Spikelets 1-flowered, in a contracted, mostly spike-like panicle. Empty glumes nearly equal, long-awned, much longer than the membranaceous flowering one which is commonly short-awned below the apex. Stamens 3. Grain free. (Name composed of πολύ, much, and πωγών, beard.)
P. Monspeliénsis, Desf. Panicle interrupted; lower glumes oblong, the awn from a notch at the summit, the flowering one also awned; root annual.—Isles of Shoals (Robbins), ballast heaps, and southward. (Nat. from Eu.)
31. CÍNNA, L. Wood Reed-Grass. ([Pl. 8.])
Spikelets 1-flowered, much flattened, crowded in an open flaccid panicle. Empty glumes persistent, lanceolate, acute, strongly keeled, rough-serrulate on the keel; the lower rather smaller, the upper a little exceeding the flower, which is manifestly stalked, smooth and naked; flowering glume much like the lower, longer than the palet, usually short awned or mucronate on the back below the pointless apex. Stamen one, opposite the 1-nerved palet! Grain linear-oblong, free.—A perennial, rather sweet-scented grass, with simple and upright somewhat reed-like culms (2–7° high), bearing an ample compound terminal panicle, its branches in fours or fives; the broadly linear-lanceolate flat leaves (4–6´´ wide) with conspicuous ligules. Spikelets green, often purplish-tinged. (From κίννα, a name in Dioscorides for a kind of grass.)
1. C. arundinàcea, L. (Pl. 8, fig. 1, 2.) Panicle 6–15´ long, rather dense, the branches and pedicels spreading in flower, afterward erect; spikelets 2½–3´´ long.; awn of the glume either obsolete or manifest.—Moist woods and shaded swamps; rather common. July, Aug.

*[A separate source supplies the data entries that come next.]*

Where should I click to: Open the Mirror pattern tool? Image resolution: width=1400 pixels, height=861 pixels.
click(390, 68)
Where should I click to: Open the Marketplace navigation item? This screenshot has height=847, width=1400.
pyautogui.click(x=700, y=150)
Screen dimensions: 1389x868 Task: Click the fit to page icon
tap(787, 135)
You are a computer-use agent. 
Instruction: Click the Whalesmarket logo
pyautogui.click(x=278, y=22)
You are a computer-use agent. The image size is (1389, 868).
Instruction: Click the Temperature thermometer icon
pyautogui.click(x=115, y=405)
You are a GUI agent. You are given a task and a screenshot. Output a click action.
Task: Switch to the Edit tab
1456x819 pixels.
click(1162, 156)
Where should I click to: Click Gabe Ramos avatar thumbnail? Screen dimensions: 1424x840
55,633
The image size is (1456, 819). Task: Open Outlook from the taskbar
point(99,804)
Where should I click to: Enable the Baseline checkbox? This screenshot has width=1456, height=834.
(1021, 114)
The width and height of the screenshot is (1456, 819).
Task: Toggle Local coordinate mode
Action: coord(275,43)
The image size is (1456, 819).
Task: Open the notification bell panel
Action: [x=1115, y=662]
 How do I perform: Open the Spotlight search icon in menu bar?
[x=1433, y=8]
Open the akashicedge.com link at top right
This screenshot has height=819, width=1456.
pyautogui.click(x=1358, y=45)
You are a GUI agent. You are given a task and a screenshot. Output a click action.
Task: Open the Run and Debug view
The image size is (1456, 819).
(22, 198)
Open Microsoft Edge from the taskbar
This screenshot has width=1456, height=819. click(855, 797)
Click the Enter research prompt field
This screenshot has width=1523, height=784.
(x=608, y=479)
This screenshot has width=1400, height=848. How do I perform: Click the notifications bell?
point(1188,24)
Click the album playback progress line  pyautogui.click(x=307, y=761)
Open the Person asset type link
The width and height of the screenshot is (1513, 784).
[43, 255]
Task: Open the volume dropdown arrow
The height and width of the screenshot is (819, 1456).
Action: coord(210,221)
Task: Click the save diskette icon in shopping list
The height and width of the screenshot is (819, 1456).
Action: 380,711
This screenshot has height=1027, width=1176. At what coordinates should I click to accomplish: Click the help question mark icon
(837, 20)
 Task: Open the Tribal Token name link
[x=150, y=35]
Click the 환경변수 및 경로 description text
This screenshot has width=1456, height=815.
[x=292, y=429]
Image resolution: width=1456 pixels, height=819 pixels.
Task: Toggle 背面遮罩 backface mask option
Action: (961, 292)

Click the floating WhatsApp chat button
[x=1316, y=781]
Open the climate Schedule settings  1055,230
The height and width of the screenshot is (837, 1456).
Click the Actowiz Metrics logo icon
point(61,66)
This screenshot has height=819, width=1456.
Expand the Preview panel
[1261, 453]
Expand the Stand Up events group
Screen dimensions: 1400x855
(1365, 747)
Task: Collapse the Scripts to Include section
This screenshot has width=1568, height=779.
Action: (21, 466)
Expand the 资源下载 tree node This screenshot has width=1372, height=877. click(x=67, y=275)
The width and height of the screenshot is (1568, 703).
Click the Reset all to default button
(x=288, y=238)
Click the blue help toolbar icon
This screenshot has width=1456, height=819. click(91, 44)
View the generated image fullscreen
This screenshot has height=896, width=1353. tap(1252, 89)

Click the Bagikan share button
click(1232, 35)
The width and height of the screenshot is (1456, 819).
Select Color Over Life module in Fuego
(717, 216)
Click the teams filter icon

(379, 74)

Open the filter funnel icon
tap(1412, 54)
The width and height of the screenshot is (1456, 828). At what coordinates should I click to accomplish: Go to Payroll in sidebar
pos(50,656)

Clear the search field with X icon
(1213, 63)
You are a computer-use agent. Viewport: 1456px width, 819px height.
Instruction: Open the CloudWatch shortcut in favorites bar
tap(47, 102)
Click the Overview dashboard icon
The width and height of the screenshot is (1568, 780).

2. C. péndula, Trin. Panicle loose and more slender, the branches nearly capillary and drooping in flower; pedicels very rough; glumes thinner, the lower less unequal; spikelets 1½–2´´ long; palet obtuse. (C. arundinacea, var. pendula, Gray.)—Deep damp woods, N. New Eng. to Lake Superior and northward, and on mountains southward. (Eu.)
32. APÈRA, Adans.
With the characters of Agrostis; distinguished by the presence of a second rudimentary flower in the form of a short bristle, and by the 2-toothed palet little shorter than the flowering bifid glume, which is dorsally awned.—A rather late annual, with narrow flat leaves, and a contracted or spreading panicle with numerous filiform branches and very numerous small shining spikelets. (Name from ἄπηρος, unmaimed; application obscure.)
A. spìca-vénti, Beauv. Spikelets ½–1´´ long.—Sparingly naturalized. (Nat. from Eu.)